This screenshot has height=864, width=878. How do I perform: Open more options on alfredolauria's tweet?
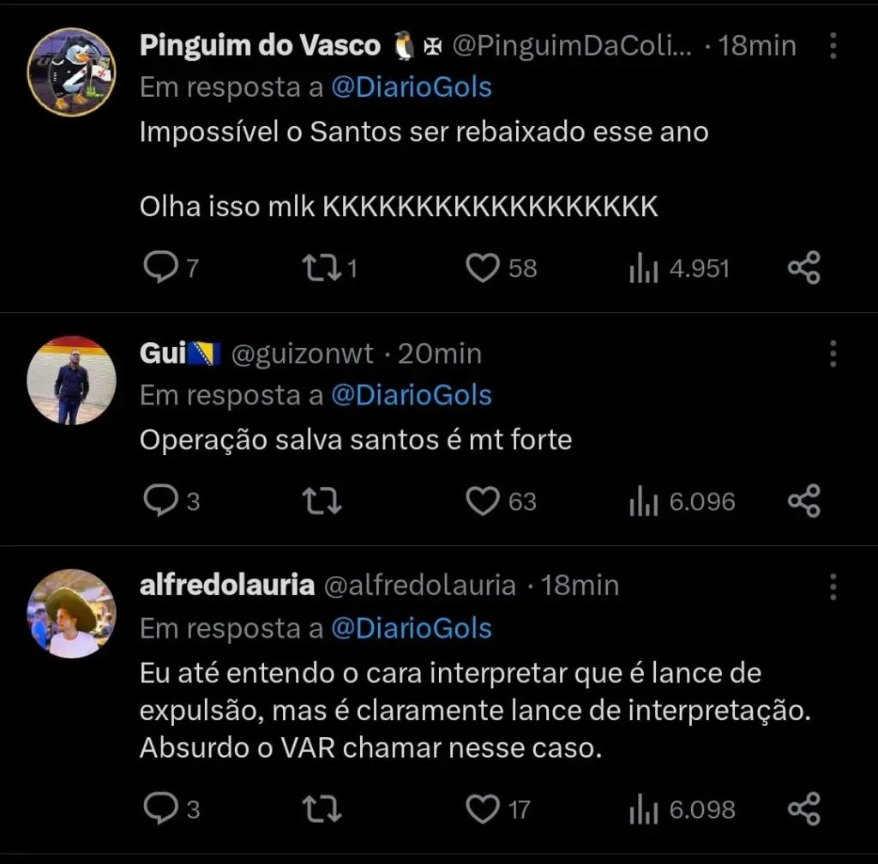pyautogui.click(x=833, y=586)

######

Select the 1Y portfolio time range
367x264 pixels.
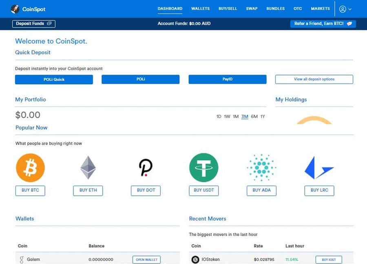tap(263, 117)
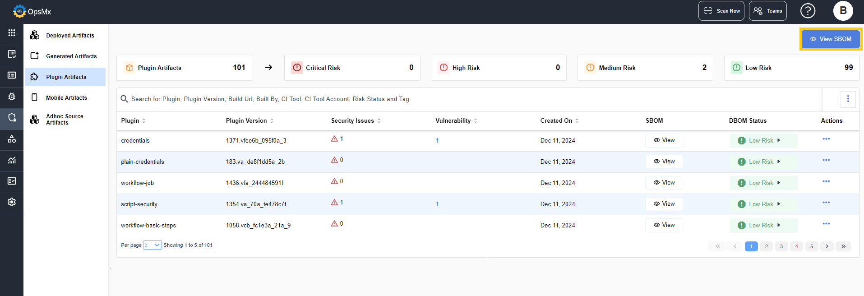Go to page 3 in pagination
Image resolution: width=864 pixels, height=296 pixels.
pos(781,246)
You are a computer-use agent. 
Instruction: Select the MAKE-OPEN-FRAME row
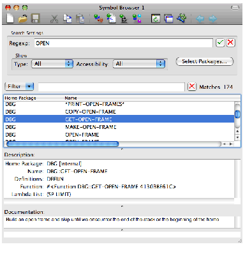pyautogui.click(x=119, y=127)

######

**YOUR INSTRUCTIONS:** How many lines in the listing above contain the string "Select"? Matching is case-sensitive; reply with the number alone.

**THE REPLY:** 2